YOUR GOAL >>
Copy the data that follows exactly, and include none of its images.

INFORMATION >>
*** Begin section ***
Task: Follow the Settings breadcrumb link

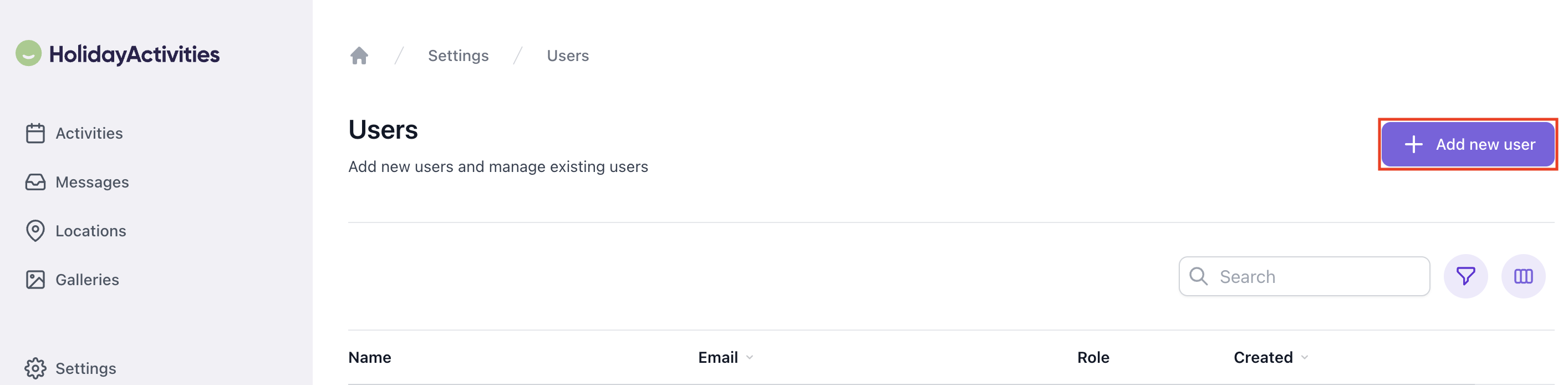Action: (x=458, y=55)
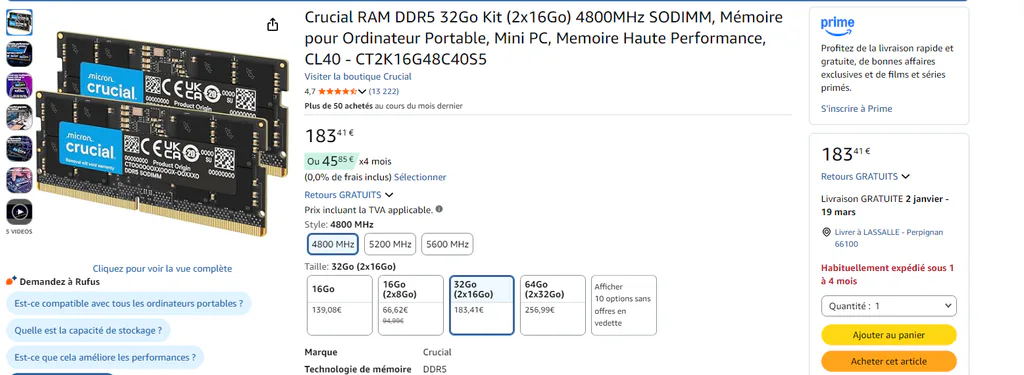Click the Rufus sparkle icon
1024x375 pixels.
coord(11,282)
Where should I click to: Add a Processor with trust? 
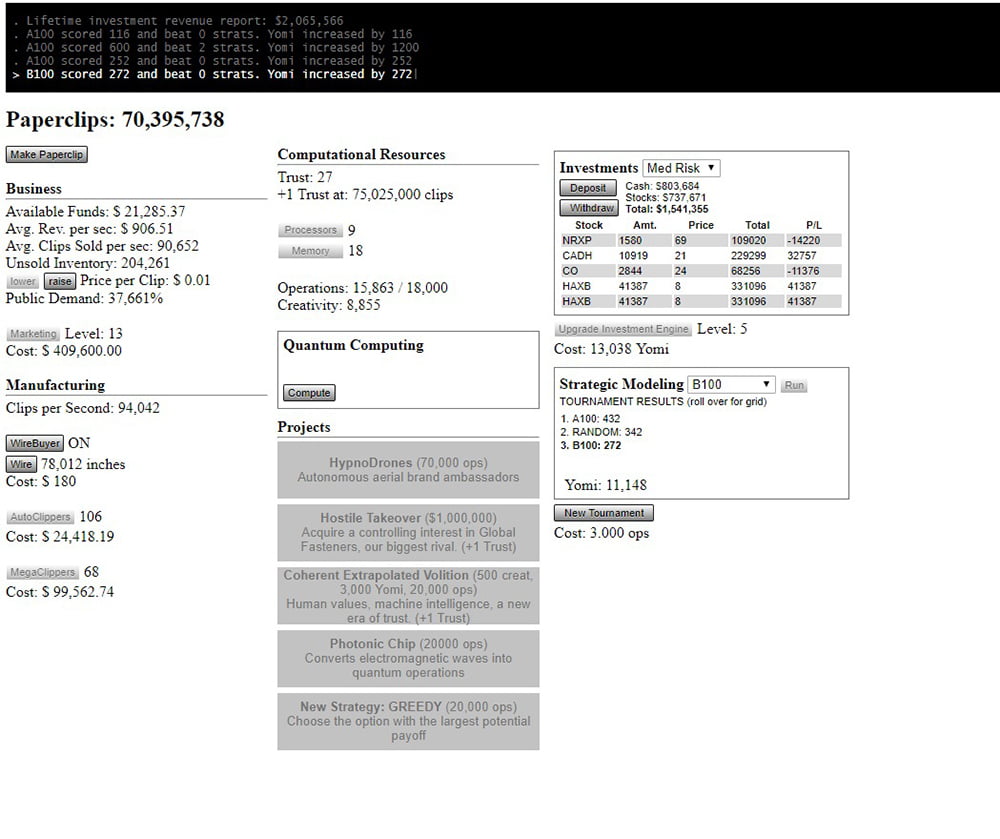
*** End section ***
TASK RESPONSE >>
Task: Follow the Settings breadcrumb link

Action: (x=458, y=55)
Click the Rufus sparkle icon
1024x375 pixels.
coord(11,282)
Where should I click to: Add a Processor with trust? 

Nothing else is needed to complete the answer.